The data ::

---

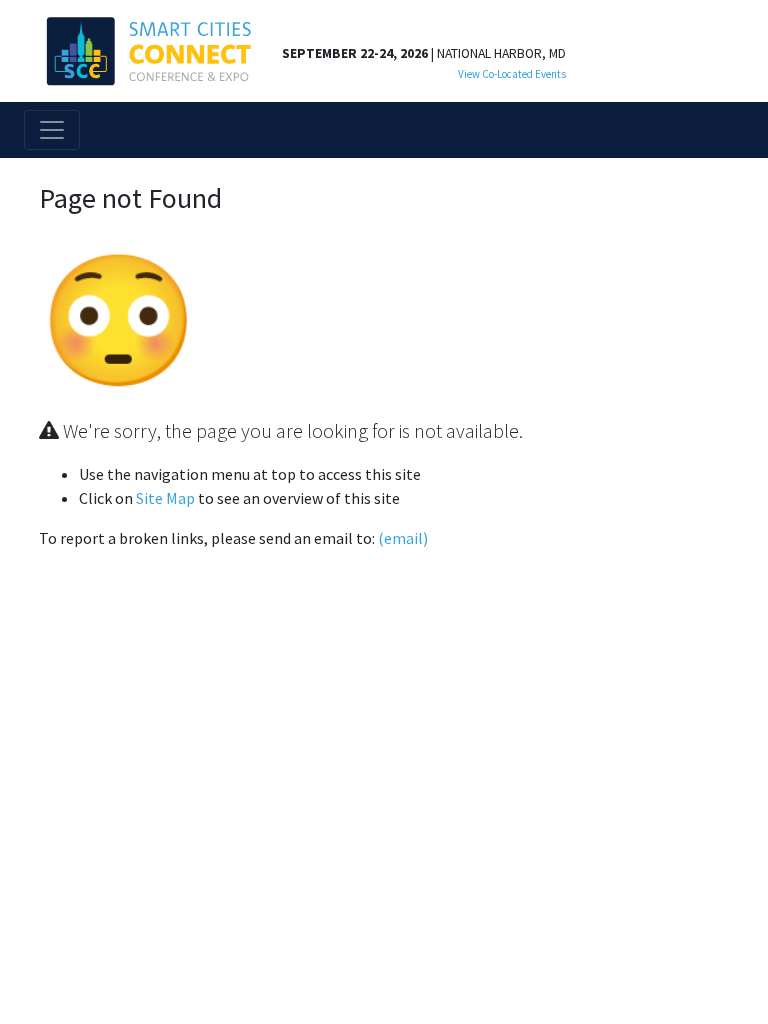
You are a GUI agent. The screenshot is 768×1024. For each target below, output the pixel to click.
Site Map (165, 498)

---

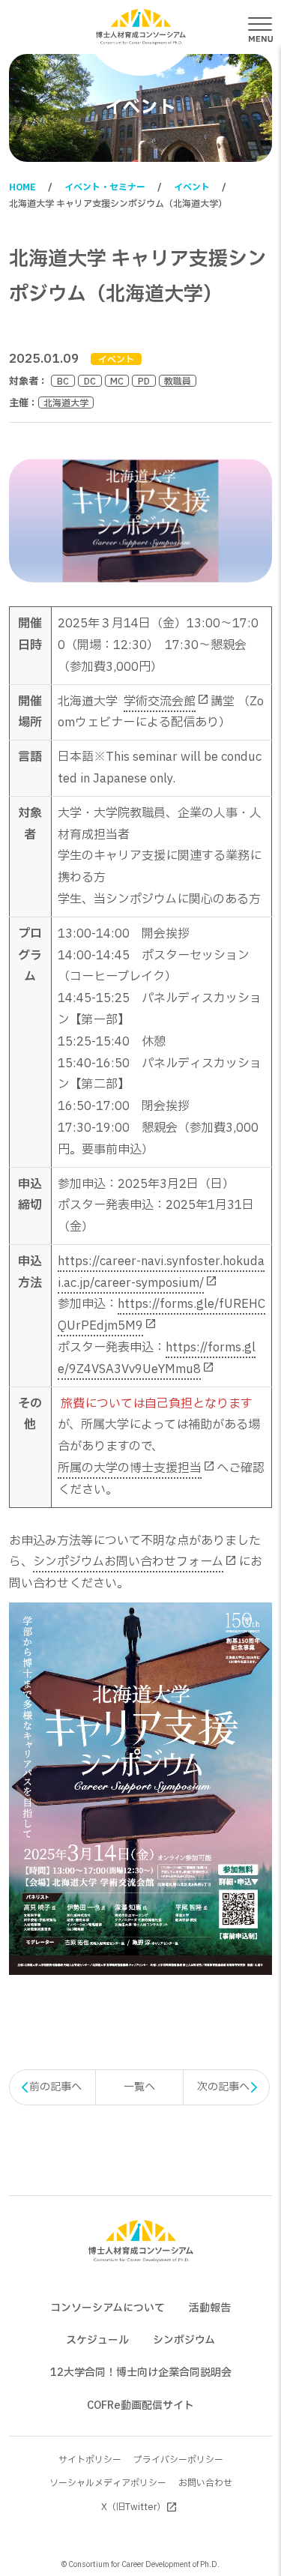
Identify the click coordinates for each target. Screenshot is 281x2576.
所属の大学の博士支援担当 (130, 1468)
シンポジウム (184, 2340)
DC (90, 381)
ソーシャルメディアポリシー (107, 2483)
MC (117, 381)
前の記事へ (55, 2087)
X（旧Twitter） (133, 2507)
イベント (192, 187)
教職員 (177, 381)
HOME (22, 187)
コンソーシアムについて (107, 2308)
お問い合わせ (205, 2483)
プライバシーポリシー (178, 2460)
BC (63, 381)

---

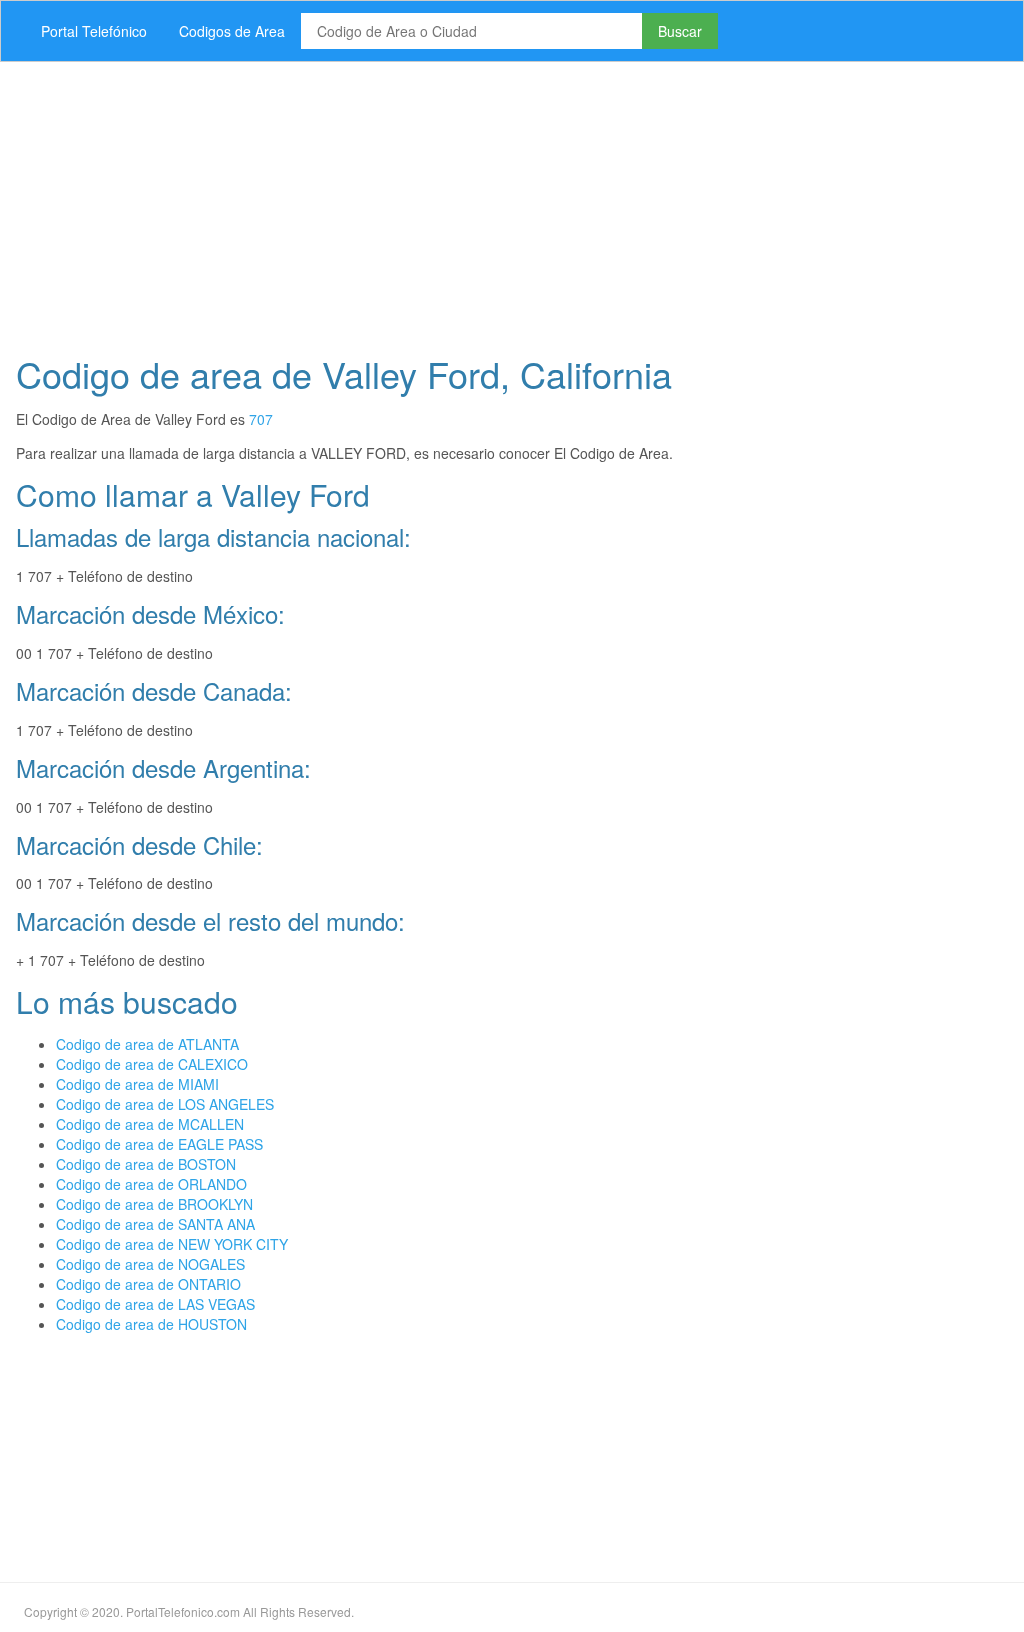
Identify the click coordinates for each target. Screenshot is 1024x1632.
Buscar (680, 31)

---

Assignment :: Once you reach the line with "You are a GUI" in the data above, copy it and every line after it exactly, up to and including the line with "Site Map (165, 498)".

Written response ::
You are a GUI agent. The screenshot is 768×1024. For each target below, output the pixel to click.
Site Map (165, 498)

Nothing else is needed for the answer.